_Exercise goal_
All entries must be extracted exactly, with nothing added or dropped.

_Data supplied_
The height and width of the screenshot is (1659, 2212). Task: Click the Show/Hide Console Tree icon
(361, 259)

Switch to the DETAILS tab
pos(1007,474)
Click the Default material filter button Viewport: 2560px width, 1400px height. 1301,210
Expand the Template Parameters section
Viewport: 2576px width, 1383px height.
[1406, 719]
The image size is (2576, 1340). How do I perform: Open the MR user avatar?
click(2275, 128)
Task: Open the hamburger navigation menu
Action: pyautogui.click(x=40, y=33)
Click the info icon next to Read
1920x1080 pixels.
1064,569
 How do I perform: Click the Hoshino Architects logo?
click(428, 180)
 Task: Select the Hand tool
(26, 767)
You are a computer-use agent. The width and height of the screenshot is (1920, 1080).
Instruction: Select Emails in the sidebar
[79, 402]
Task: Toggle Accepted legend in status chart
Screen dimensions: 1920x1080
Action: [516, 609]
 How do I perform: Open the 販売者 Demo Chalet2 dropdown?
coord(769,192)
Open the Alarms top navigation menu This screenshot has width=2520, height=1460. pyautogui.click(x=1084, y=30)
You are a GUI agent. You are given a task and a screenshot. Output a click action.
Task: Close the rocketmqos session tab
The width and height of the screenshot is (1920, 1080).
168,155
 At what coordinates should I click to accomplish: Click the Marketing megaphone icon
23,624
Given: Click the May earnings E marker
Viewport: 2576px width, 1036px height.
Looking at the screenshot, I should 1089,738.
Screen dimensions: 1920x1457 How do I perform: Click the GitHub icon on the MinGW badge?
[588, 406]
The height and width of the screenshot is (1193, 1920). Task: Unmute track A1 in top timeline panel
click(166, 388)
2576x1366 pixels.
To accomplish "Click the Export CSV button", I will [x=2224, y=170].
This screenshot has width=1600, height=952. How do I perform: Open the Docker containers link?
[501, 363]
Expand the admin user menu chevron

_Answer section_
The height and width of the screenshot is (1659, 2212). Task: Click the Show/Hide Console Tree icon
(361, 259)

Switch to the DETAILS tab
pos(1007,474)
Click the Default material filter button Viewport: 2560px width, 1400px height. 1301,210
Expand the Template Parameters section
Viewport: 2576px width, 1383px height.
[1406, 719]
The image size is (2576, 1340). How do I perform: Open the MR user avatar?
click(2275, 128)
Task: Open the hamburger navigation menu
Action: pyautogui.click(x=40, y=33)
Click the info icon next to Read
1920x1080 pixels.
1064,569
 How do I perform: Click the Hoshino Architects logo?
click(428, 180)
 Task: Select the Hand tool
(26, 767)
You are a computer-use agent. The width and height of the screenshot is (1920, 1080).
Instruction: Select Emails in the sidebar
[79, 402]
Task: Toggle Accepted legend in status chart
Screen dimensions: 1920x1080
Action: [516, 609]
 How do I perform: Open the 販売者 Demo Chalet2 dropdown?
coord(769,192)
Open the Alarms top navigation menu This screenshot has width=2520, height=1460. pyautogui.click(x=1084, y=30)
You are a GUI agent. You are given a task and a screenshot. Output a click action.
Task: Close the rocketmqos session tab
The width and height of the screenshot is (1920, 1080).
168,155
 At what coordinates should I click to accomplish: Click the Marketing megaphone icon
23,624
Given: Click the May earnings E marker
Viewport: 2576px width, 1036px height.
Looking at the screenshot, I should 1089,738.
Screen dimensions: 1920x1457 How do I perform: Click the GitHub icon on the MinGW badge?
[588, 406]
The height and width of the screenshot is (1193, 1920). Task: Unmute track A1 in top timeline panel
click(166, 388)
2576x1366 pixels.
To accomplish "Click the Export CSV button", I will [x=2224, y=170].
This screenshot has width=1600, height=952. How do I perform: Open the Docker containers link?
[501, 363]
Expand the admin user menu chevron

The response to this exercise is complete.